# [Exercise description]
In the entries below, find the line with "Instruction: Open Exekuční" and print exactly every line from there up to and including the line with "This screenshot has height=445, width=1568.", with no other lines.

----- Data extracts

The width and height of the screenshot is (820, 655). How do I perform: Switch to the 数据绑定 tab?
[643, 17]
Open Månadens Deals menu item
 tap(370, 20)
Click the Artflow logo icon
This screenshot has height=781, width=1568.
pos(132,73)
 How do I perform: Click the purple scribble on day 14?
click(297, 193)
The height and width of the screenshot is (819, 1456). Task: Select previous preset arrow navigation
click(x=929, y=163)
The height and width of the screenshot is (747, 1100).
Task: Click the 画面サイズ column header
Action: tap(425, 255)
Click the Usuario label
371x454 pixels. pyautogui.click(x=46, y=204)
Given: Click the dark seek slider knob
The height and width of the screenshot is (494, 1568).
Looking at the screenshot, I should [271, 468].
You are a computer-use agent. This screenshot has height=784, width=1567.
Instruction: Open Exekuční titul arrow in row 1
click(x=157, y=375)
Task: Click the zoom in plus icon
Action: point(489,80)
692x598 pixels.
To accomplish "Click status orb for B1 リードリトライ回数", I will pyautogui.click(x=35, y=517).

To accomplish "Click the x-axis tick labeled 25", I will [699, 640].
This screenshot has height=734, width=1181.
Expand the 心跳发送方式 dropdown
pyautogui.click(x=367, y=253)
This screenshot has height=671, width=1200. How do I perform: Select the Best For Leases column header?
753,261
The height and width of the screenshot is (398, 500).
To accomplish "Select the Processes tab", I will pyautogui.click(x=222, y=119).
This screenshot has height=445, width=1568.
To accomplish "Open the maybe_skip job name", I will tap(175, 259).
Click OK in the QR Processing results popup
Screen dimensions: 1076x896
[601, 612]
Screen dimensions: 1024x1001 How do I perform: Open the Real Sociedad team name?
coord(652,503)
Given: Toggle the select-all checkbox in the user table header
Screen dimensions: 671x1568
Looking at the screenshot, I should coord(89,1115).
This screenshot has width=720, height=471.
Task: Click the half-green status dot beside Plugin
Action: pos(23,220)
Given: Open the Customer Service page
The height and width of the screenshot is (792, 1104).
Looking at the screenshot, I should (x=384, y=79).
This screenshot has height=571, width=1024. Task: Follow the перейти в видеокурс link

----------

# [Solution]
Instruction: Open Exekuční titul arrow in row 1
click(x=157, y=375)
Task: Click the zoom in plus icon
Action: point(489,80)
692x598 pixels.
To accomplish "Click status orb for B1 リードリトライ回数", I will pyautogui.click(x=35, y=517).

To accomplish "Click the x-axis tick labeled 25", I will [699, 640].
This screenshot has height=734, width=1181.
Expand the 心跳发送方式 dropdown
pyautogui.click(x=367, y=253)
This screenshot has height=671, width=1200. How do I perform: Select the Best For Leases column header?
753,261
The height and width of the screenshot is (398, 500).
To accomplish "Select the Processes tab", I will pyautogui.click(x=222, y=119).
This screenshot has height=445, width=1568.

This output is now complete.